Postgresql – How to implement posts with “seen by” like facebook

database-designperformancepostgresql

Inside a Facebook group there is a feature when every time see the group newsfeed it mark all posts as seen by me.

And if I see a specific post inside a group thought a url (facebook.com/groups/123/posts/123), it mark as seen this single post.

enter image description here

My question is about what is the intuitive way and right to model this and performance. I want to know what I am missing or wrong about about to get it right.

What happens on facebook: "When a new member join the group, all the old posts are marked as seen by him". But is it per post or global?

Scenarios:

  1. Mark as seen all individual posts when click group.

Pros:

  • Easy development
  • Easy and fast queries.
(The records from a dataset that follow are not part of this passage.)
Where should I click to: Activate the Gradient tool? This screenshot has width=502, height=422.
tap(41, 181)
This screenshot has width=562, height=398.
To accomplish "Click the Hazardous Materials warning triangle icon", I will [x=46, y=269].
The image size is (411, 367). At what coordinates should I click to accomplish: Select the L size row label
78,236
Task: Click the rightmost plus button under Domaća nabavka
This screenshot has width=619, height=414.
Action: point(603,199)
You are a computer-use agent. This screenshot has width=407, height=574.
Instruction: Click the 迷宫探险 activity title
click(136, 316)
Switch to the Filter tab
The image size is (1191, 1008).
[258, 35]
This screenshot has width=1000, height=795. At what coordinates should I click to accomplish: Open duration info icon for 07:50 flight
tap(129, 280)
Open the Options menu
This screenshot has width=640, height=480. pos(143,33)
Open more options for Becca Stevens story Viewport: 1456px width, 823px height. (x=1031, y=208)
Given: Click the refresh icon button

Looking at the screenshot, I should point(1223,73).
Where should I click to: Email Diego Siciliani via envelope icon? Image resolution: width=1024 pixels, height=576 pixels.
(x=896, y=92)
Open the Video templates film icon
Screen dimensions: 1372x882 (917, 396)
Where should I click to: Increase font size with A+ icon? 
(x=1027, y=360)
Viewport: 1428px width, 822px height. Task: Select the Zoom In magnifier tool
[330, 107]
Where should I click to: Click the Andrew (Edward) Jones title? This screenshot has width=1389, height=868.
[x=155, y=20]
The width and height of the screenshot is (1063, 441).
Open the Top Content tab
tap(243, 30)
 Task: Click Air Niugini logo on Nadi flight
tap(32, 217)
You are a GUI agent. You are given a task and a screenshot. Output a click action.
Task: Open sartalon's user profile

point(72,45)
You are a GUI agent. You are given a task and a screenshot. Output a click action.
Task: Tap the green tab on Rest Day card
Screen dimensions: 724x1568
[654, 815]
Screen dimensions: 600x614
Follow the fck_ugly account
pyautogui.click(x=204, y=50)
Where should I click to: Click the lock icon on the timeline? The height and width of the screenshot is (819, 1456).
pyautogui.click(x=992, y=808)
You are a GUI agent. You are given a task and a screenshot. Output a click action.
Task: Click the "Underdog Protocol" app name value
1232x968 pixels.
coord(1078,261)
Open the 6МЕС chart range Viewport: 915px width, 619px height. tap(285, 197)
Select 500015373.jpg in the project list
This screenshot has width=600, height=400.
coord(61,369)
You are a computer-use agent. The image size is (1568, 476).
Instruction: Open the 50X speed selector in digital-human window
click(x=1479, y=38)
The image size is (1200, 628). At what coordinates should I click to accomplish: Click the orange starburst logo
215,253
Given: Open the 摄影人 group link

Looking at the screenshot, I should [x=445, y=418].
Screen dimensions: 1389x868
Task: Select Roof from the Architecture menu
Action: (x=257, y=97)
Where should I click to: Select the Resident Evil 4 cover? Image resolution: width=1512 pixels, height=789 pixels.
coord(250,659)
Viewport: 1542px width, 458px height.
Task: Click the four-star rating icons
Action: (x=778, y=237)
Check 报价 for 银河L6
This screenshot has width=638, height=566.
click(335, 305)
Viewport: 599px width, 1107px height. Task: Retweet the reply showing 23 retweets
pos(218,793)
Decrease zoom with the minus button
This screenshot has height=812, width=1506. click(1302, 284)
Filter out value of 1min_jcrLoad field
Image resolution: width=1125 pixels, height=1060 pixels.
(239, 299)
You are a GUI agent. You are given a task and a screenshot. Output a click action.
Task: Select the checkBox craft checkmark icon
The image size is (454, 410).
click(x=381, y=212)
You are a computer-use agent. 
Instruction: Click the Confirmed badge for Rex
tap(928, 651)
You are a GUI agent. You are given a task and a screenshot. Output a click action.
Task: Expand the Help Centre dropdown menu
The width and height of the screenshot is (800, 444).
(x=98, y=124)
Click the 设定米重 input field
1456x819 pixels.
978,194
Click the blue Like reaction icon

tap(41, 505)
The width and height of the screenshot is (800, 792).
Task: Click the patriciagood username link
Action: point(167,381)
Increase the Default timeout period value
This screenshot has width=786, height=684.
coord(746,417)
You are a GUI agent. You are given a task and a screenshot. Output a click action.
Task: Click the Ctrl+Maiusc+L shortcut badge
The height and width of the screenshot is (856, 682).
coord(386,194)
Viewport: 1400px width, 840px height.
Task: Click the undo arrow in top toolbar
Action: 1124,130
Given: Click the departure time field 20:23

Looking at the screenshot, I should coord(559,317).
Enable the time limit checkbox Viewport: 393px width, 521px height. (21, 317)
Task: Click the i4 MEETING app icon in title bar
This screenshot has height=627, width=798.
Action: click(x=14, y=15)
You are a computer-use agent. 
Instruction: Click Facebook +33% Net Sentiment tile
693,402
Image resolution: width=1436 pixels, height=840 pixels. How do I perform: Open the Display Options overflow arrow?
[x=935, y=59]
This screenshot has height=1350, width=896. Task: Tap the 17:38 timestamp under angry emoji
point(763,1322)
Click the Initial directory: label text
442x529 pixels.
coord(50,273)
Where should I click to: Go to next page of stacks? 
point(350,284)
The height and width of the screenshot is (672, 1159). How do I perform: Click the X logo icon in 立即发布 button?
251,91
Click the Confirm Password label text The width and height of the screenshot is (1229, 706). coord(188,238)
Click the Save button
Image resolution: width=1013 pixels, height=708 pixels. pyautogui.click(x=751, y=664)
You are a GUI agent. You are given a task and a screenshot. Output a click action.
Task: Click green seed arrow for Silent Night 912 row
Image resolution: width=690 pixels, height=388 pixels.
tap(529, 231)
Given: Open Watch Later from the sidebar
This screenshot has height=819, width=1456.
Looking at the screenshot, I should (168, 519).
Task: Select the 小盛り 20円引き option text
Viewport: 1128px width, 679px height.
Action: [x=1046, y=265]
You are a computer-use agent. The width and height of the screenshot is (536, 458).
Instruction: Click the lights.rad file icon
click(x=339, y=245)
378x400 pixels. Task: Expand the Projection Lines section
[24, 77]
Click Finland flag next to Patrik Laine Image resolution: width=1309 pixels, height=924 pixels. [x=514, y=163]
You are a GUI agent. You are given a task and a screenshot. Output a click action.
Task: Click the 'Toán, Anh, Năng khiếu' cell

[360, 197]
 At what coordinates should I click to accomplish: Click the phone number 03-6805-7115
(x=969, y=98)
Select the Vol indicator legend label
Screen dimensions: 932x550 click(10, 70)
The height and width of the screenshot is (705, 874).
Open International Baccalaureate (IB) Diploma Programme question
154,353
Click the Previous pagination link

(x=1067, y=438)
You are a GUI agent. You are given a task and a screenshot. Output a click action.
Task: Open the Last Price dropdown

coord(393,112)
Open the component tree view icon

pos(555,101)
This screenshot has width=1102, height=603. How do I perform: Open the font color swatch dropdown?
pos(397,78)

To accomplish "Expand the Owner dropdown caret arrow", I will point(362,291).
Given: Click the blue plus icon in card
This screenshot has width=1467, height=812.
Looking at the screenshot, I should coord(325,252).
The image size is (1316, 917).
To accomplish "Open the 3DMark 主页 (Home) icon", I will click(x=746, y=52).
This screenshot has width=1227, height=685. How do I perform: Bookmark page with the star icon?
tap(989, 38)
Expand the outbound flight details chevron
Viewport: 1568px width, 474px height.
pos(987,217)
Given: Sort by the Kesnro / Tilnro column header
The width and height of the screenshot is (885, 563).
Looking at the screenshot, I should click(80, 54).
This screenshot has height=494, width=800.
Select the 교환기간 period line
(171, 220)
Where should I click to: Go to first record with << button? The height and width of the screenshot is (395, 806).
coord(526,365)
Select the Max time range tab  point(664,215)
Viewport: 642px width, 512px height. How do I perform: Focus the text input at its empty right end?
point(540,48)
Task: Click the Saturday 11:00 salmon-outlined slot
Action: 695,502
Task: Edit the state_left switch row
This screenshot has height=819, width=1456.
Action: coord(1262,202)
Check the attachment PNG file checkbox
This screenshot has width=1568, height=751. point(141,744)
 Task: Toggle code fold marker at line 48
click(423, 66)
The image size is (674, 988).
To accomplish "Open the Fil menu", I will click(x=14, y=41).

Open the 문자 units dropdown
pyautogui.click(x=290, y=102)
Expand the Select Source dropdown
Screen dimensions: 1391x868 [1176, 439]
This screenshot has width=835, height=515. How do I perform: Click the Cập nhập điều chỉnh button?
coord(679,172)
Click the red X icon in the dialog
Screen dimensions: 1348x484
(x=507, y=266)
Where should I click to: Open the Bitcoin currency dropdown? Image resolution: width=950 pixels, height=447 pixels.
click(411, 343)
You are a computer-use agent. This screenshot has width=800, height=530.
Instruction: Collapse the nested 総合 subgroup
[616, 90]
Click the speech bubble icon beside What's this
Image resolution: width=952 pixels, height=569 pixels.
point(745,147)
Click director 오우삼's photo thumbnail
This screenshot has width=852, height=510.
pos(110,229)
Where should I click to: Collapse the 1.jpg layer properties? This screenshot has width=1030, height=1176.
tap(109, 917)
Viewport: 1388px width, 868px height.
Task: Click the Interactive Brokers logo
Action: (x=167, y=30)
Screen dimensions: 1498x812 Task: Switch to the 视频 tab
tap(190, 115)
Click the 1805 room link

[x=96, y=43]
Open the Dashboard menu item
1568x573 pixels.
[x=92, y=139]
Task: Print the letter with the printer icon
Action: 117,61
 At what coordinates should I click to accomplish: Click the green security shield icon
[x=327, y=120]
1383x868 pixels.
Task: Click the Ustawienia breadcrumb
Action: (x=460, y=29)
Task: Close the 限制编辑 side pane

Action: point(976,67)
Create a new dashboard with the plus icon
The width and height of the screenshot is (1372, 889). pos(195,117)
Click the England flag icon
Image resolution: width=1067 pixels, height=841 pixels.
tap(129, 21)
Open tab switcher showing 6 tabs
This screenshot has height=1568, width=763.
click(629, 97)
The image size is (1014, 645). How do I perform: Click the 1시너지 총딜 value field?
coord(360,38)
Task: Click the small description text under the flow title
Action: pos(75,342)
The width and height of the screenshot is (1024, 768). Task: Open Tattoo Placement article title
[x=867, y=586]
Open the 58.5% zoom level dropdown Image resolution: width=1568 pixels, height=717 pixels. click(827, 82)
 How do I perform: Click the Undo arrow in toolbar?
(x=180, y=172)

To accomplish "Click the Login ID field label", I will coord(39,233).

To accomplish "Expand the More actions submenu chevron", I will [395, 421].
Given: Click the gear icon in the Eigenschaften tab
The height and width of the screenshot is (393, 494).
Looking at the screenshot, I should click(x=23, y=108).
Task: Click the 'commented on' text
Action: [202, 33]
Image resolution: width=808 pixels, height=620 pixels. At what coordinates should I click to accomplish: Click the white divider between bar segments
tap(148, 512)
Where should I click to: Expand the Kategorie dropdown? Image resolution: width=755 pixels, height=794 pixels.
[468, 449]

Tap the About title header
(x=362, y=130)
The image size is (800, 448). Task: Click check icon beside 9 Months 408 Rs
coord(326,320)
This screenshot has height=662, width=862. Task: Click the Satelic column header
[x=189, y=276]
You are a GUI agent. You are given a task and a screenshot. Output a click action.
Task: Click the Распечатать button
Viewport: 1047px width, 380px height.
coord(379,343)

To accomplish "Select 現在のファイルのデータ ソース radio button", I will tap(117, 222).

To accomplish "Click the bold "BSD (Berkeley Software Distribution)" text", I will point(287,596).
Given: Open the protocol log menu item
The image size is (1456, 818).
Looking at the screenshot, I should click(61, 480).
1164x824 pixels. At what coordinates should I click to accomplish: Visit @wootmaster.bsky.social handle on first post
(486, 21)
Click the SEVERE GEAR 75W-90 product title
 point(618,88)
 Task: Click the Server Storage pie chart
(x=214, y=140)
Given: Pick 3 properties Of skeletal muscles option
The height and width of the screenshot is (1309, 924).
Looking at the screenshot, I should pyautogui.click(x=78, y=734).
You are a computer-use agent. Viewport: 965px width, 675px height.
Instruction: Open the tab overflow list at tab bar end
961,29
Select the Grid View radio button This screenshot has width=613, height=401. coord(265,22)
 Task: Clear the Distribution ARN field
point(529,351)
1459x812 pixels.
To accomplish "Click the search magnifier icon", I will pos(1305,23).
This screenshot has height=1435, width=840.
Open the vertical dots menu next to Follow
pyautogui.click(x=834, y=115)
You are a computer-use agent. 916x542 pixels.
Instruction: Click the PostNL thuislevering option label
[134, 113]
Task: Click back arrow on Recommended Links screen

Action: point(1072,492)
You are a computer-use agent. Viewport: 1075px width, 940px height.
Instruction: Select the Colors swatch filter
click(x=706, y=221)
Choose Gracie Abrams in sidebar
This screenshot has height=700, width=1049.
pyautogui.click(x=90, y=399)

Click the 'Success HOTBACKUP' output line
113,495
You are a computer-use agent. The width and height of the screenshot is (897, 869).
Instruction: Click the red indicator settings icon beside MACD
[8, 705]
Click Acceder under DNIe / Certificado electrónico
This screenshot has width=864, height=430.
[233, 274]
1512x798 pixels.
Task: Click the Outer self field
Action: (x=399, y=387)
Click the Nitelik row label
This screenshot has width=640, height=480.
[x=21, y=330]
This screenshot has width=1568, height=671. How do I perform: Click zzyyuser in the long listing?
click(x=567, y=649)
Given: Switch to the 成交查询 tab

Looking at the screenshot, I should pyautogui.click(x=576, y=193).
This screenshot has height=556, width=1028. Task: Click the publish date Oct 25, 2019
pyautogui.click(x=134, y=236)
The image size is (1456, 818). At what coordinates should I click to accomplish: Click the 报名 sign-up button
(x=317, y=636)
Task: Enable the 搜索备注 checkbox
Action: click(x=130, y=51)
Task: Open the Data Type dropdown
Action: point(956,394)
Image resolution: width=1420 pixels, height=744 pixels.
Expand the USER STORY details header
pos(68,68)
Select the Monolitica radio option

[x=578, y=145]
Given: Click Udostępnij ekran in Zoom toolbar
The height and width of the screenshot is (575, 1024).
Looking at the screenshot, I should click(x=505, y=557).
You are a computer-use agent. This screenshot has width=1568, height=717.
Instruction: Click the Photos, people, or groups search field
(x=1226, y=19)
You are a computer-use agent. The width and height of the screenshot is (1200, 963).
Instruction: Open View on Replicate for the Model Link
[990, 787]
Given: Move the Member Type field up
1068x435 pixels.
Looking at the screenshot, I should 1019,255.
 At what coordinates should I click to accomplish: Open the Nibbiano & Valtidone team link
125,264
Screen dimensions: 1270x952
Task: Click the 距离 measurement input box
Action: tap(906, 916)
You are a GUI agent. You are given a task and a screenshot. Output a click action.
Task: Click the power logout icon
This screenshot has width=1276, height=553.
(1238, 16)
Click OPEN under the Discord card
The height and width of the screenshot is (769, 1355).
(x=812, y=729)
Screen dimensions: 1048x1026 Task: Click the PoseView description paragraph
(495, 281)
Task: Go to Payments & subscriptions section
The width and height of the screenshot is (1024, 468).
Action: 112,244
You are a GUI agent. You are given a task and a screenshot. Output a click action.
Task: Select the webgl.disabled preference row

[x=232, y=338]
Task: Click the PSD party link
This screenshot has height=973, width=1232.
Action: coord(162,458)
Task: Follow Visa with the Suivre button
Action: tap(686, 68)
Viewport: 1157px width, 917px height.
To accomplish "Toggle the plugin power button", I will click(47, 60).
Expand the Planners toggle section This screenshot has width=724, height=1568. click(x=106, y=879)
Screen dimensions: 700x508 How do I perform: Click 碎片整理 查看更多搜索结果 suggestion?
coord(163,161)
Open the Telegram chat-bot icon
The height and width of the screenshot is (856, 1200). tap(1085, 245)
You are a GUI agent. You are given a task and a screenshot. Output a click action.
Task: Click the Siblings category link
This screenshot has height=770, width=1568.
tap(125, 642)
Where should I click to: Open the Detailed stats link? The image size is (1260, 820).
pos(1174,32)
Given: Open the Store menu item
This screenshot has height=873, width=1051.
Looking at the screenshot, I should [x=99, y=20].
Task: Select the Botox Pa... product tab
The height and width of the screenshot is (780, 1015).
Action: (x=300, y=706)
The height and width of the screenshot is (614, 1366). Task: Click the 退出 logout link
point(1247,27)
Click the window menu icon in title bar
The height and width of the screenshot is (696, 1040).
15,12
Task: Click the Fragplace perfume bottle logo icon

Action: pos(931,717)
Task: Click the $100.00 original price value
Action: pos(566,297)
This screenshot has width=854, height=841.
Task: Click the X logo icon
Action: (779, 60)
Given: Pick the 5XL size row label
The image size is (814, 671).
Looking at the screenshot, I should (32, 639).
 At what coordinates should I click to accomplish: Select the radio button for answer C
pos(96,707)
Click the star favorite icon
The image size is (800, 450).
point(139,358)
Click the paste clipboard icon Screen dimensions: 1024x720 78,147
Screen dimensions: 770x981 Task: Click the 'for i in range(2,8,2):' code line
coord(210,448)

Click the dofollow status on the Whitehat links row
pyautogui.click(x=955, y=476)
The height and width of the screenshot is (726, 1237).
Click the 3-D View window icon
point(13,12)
Could implement a int counter column on each post and a has_many table users_id x post_id
  • Getting and individual post I can tell how many users saw without context

Cons:

  • How to deal with a new member join a group with > 100 posts? Batch writes?

2.Mark as seen the group when click group.

Pros:

  • One single write when seen a group

Any tips and advices are welcome!
Thanks!

Best Answer

I think the main thing to consider here is how you store who have seen what. The most convenient way is to store the post-user pairs. Any solution with less granularity will have some cases hard to handle - your second suggestion, if I understood it correctly, would store a group-user pair, plus a flag that all posts are already seen (I imagine that this would be rather the last post ID at the moment of joining the group). This would only work if you can't miss posts, so that the unseen ones form a contiguous group, all having a bigger ID than all already-seen ones.

Since the user-post pairing consists exactly these two fields, which can be, expecting extremely high user and post numbers, 2×8 bytes per row, I wouldn't expect performance problems with 10,000 users and 100,000 posts (provided there are really groups, I mean, not all users belong to all groups and be able to read all posts - in this case, the table would be approximately 30 GB in size (plus the same size for the index necessary for the primary key). This size can only be handled by appropriate hardware and some magic, like archiving old posts as those are queried rarely and so on. If your system exceeds that size, you probably make nice money of it, being able to beef your system up :)